READING TEXT Block Start

Which to me makes it all the more odd that you describe your approach as traditional.

Another oddity is that 2nd ed is the high-watermark for D&D adventures written to be meta-gamed - mostly via GM force used to railroad the players through them.
 

Another oddity is that 2nd ed is the high-watermark for D&D adventures written to be meta-gamed - mostly via GM force used to railroad the players through them.
If you want to suggest that the adventures from that era were poorly written, and out of touch with the rest of that edition, then I certainly would not disagree.
 

Celebrim

Legend
I'm not sure that you get to criticise Monte Cook's blog on the basis of a definition that he is not using and that you are making up and then imputing to him.

Here is the passage where Monte characterises the sort of fumble mechanic that he rejects:

the GM actually incorporates some version of the joke into the actual narrative of the game—that is to say, that Bruce’s character said something foolish or untoward . . .​

Generalising that, he is rejecting a fumble mechanic in which a fumble results in the character suffering a comically adverse consequence due to ineptitude or foolishness.

Well, first of all, if that were true then it is Monte and not me that is injecting a novel definition of the word fumble, since such a definition would mean that a good portion of what we think of as fumbles in RPGs aren't fumbles. While you sometimes see entries in a fumble table written in a comic fashion or describing foolishness, often they just represent additional complications - your sword breaks, you pull a muscle, you inadvertently drop your guard, etc.

READING TEXT Block End
RECORDED INFORMATION Block Start

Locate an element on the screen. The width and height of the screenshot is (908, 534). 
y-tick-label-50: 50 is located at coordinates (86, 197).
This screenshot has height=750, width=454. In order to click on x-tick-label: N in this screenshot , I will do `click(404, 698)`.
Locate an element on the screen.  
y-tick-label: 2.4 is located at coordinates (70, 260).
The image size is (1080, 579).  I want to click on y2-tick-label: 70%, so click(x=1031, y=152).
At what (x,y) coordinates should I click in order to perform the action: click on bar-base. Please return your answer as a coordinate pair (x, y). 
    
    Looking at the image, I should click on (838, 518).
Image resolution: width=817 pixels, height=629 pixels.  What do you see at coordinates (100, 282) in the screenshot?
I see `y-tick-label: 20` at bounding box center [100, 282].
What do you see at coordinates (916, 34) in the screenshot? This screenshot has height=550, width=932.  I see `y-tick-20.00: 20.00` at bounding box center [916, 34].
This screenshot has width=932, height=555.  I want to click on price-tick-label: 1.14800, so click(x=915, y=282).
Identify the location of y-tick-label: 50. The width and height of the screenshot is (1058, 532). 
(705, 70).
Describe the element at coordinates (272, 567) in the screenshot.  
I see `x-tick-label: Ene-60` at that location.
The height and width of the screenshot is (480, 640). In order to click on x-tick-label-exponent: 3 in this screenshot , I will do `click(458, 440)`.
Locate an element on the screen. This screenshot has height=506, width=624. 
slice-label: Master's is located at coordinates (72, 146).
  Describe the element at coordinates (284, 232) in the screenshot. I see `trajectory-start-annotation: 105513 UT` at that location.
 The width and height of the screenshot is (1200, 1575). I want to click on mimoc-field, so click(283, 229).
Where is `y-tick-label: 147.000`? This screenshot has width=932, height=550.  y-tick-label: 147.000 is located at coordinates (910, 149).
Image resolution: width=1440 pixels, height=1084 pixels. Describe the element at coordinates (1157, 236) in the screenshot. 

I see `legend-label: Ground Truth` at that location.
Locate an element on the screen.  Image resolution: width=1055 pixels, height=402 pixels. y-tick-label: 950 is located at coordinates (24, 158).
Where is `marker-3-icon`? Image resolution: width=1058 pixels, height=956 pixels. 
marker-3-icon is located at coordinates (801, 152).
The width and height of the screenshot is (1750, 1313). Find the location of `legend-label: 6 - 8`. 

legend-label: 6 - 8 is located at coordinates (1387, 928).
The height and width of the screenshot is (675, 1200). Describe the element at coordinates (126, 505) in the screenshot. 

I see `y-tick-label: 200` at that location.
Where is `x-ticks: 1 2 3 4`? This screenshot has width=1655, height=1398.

RECORDED INFORMATION Block End

Reproduce the passage of the fumble-mechanics discussion that begins with the words "Generalising that, he" and ends after "your guard, etc.".

Generalising that, he is rejecting a fumble mechanic in which a fumble results in the character suffering a comically adverse consequence due to ineptitude or foolishness.

Well, first of all, if that were true then it is Monte and not me that is injecting a novel definition of the word fumble, since such a definition would mean that a good portion of what we think of as fumbles in RPGs aren't fumbles. While you sometimes see entries in a fumble table written in a comic fashion or describing foolishness, often they just represent additional complications - your sword breaks, you pull a muscle, you inadvertently drop your guard, etc.